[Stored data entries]
------

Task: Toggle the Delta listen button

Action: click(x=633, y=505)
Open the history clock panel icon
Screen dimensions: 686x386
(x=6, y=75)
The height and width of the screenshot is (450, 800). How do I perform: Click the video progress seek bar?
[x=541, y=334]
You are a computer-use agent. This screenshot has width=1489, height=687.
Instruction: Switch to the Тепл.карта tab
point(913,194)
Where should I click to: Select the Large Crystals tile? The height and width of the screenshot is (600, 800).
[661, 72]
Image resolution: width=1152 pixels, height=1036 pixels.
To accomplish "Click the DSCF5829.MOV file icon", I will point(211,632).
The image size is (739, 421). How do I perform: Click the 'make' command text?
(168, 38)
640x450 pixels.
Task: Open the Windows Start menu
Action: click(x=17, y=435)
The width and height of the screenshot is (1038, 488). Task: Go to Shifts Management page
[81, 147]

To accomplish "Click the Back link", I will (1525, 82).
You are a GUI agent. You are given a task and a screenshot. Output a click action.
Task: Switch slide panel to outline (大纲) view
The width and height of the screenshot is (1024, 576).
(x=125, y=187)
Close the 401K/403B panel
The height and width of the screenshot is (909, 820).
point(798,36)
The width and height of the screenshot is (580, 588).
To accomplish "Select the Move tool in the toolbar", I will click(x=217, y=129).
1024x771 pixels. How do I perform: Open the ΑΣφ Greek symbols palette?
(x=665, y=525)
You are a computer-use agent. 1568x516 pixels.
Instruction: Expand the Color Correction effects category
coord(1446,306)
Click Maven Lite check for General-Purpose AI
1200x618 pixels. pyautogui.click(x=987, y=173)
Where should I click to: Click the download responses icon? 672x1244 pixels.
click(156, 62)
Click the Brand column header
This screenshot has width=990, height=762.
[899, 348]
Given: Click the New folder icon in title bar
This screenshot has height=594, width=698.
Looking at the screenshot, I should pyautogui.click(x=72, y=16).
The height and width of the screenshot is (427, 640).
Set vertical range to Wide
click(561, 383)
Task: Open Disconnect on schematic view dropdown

------

*Work instruction*.
Could you write out the full data verbatim?

*Solution*.
Task: Toggle the Delta listen button

Action: click(x=633, y=505)
Open the history clock panel icon
Screen dimensions: 686x386
(x=6, y=75)
The height and width of the screenshot is (450, 800). How do I perform: Click the video progress seek bar?
[x=541, y=334]
You are a computer-use agent. This screenshot has width=1489, height=687.
Instruction: Switch to the Тепл.карта tab
point(913,194)
Where should I click to: Select the Large Crystals tile? The height and width of the screenshot is (600, 800).
[661, 72]
Image resolution: width=1152 pixels, height=1036 pixels.
To accomplish "Click the DSCF5829.MOV file icon", I will point(211,632).
The image size is (739, 421). How do I perform: Click the 'make' command text?
(168, 38)
640x450 pixels.
Task: Open the Windows Start menu
Action: click(x=17, y=435)
The width and height of the screenshot is (1038, 488). Task: Go to Shifts Management page
[81, 147]

To accomplish "Click the Back link", I will (1525, 82).
You are a GUI agent. You are given a task and a screenshot. Output a click action.
Task: Switch slide panel to outline (大纲) view
The width and height of the screenshot is (1024, 576).
(x=125, y=187)
Close the 401K/403B panel
The height and width of the screenshot is (909, 820).
point(798,36)
The width and height of the screenshot is (580, 588).
To accomplish "Select the Move tool in the toolbar", I will click(x=217, y=129).
1024x771 pixels. How do I perform: Open the ΑΣφ Greek symbols palette?
(x=665, y=525)
You are a computer-use agent. 1568x516 pixels.
Instruction: Expand the Color Correction effects category
coord(1446,306)
Click Maven Lite check for General-Purpose AI
1200x618 pixels. pyautogui.click(x=987, y=173)
Where should I click to: Click the download responses icon? 672x1244 pixels.
click(156, 62)
Click the Brand column header
This screenshot has width=990, height=762.
[899, 348]
Given: Click the New folder icon in title bar
This screenshot has height=594, width=698.
Looking at the screenshot, I should pyautogui.click(x=72, y=16).
The height and width of the screenshot is (427, 640).
Set vertical range to Wide
click(561, 383)
Task: Open Disconnect on schematic view dropdown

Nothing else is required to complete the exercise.